Speed is good, and variety better. Truly we live in a golden age. But if things are precious when they're rare, and it's sometimes better to wait, how do we square that circle and get the best of both worlds? Maybe we have to cut ourselves off from the glut of options, imitating yesterday's deprivations today. Yesterday was unintententional. There wasn't as much, and fewer ways to deliver it. These days, we need a more conscious approach... 

Curate a wishlist, schedule purchases in imitation of a middle-school budget (few of us are rich, so this part's easy), and maybe control social media time. Kickstarters are the very definition of delayed gratification, but proceed with caution. I'm not so old I think living was better with less; but just like we need to exercise to make up for the physical activity we lose in our sedentary lifestyles, maybe we should engineer that specialness ourselves.


  1. Yeah. I feel this way a lot lately.

  2. As I grow older I have come to realize the speediness of our world makes things cheap and less valuable. The fact I can get things ordered and receive quickly is great but it also cheapens everything. Few things have value anymore and the things that do are things that took time to curate.

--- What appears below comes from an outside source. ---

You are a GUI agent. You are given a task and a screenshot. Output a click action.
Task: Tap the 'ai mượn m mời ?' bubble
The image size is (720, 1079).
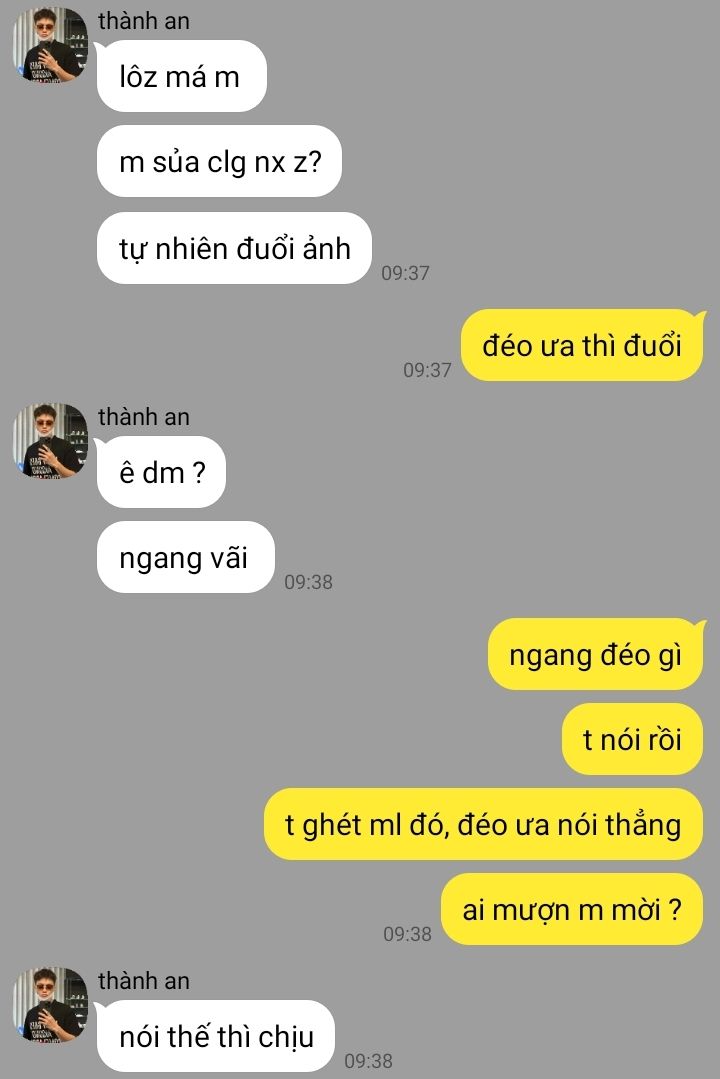[572, 910]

That handmade copy of Myrwandr, the hand-written letter sent to me by a friend, that character sheet I drew, handmade rune stones, that made I made...all those are more valuable than yet another copy of WhiteBox I ordered off Amazon yesterday...

    sp- and no I do not have a handmade copy of Mydwandr, just an example :-(

  3. Great reflection! Our current lifestyle is all about instant gratification, but true value often comes from anticipation. Balancing instant enjoyment with the pleasure of waiting is indeed a challenge. Thanks for sharing these insights!